Class XMLFuzzyParseState

  • Direct Known Subclasses:
    XMLFuzzyHierarchicalParseState

    public class XMLFuzzyParseState
    extends TagParseState
    Class to keep track of XML hierarchy in the face of possibly corrupt XML and with case-insensitive tags, etc. Basically, this class accepts what is supposedly XML but allows for various kinds of handwritten corruption. Specific kinds of errors allowed include: - Bad character encoding - Tag case match problems; all attributes are (optionally) bashed to lower case - Other parsing recoveries to be added as they arise The functionality of this class is also somewhat lessened vs. standard SAX-type parsers. No namespace interpretation is done, for instance; tag qnames are split into namespace name and local name, and that's all folks.

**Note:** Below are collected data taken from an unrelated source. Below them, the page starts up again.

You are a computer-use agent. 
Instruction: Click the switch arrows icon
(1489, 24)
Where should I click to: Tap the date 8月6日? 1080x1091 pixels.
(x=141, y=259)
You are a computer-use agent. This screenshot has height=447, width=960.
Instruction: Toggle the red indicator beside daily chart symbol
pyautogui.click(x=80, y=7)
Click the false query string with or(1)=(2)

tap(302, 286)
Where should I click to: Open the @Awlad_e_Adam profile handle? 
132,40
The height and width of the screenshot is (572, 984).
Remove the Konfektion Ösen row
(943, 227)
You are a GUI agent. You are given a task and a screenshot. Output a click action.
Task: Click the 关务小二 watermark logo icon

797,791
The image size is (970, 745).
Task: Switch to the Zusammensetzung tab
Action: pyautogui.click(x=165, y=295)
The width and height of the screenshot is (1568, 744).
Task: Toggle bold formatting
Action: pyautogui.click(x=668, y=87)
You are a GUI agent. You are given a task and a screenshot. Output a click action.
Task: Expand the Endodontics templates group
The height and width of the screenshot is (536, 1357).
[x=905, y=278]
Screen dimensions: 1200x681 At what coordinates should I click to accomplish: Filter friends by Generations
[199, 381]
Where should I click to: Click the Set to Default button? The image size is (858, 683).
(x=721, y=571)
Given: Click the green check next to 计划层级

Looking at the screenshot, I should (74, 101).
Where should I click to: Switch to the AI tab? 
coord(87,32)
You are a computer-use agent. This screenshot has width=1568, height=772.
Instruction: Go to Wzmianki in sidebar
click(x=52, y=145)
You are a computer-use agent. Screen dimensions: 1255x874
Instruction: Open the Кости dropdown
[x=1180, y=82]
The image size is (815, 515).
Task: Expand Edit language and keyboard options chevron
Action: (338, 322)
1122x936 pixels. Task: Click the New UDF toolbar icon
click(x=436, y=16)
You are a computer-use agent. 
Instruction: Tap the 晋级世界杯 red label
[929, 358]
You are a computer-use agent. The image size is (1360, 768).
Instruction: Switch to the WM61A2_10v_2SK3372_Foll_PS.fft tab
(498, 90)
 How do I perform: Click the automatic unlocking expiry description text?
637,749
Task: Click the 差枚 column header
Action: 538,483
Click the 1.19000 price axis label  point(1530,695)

But if you need more power, you can write a class extension that will do that readily.
    • Field Detail

      • lowerCaseAttributes

        protected final boolean lowerCaseAttributes
      • lowerCaseTags

        protected final boolean lowerCaseTags
      • lowerCaseQAttributes

        protected final boolean lowerCaseQAttributes
      • lowerCaseQTags

        protected final boolean lowerCaseQTags
      • lowerCaseBTags

        protected final boolean lowerCaseBTags
      • lowerCaseEscapeTags

        protected final boolean lowerCaseEscapeTags
    • Constructor Detail

      • XMLFuzzyParseState

        public XMLFuzzyParseState​(boolean lowerCaseAttributes,
                                  boolean lowerCaseTags,
                                  boolean lowerCaseQAttributes,
                                  boolean lowerCaseQTags,
                                  boolean lowerCaseBTags,
                                  boolean lowerCaseEscapeTags)
        Constructor.
    • Method Detail

      • noteTagEx

        protected boolean noteTagEx​(java.lang.String tagName,
                                    java.lang.String nameSpace,
                                    java.lang.String localName,
                                    java.util.Map<java.lang.String,​java.lang.String> attributes)
                             throws ManifoldCFException
        Map version of the noteTag method.
        Returns:
        true to halt further processing.
        Throws:
        ManifoldCFException
      • noteEndTag

        protected final boolean noteEndTag​(java.lang.String tagName)
                                    throws ManifoldCFException
        This method gets called for every end tag. Override this method to intercept tag ends.
        Overrides:
        noteEndTag in class TagParseState
        Returns:
        true to halt further processing.
        Throws:
        ManifoldCFException
      • noteEndTagEx

        protected boolean noteEndTagEx​(java.lang.String tagName,
                                       java.lang.String nameSpace,
                                       java.lang.String localName)
                                throws ManifoldCFException
        Note end tag.
        Throws:
        ManifoldCFException
      • noteQTagEx

        protected boolean noteQTagEx​(java.lang.String tagName,
                                     java.util.Map<java.lang.String,​java.lang.String> attributes)
                              throws ManifoldCFException
        Map version of the noteQTag method.
        Returns:
        true to halt further processing.
        Throws:
        ManifoldCFException
      • noteBTag

        protected final boolean noteBTag​(java.lang.String tagName)
                                  throws ManifoldCFException
        This method is called for every <! <token> ... > construct, or 'btag'. Override it to intercept these.
        Overrides:
        noteBTag in class TagParseState
        Returns:
        true to halt further processing.
        Throws:
        ManifoldCFException
      • noteBTagEx

        protected boolean noteBTagEx​(java.lang.String tagName)
                              throws ManifoldCFException
        New version of the noteBTag method.
        Returns:
        true to halt further processing.
        Throws:
        ManifoldCFException
      • noteEscaped

        protected final boolean noteEscaped​(java.lang.String token)
                                     throws ManifoldCFException
        Called for the start of every cdata-like tag, e.g. <![ <token> [ ... ]]>
        Overrides:
        noteEscaped in class TagParseState
        Parameters:
        token - may be empty!!!
        Returns:
        true to halt further processing.
        Throws:
        ManifoldCFException
      • noteEscapedEx

        protected boolean noteEscapedEx​(java.lang.String token)
                                 throws ManifoldCFException
        New version of the noteEscapedTag method.
        Returns:
        true to halt further processing.
        Throws:
        ManifoldCFException
      • noteBTagTokenEx

        protected boolean noteBTagTokenEx​(java.lang.String token)
                                   throws ManifoldCFException
        New version of the noteBTagToken method.
        Returns:
        true to halt further processing.
        Throws:
        ManifoldCFException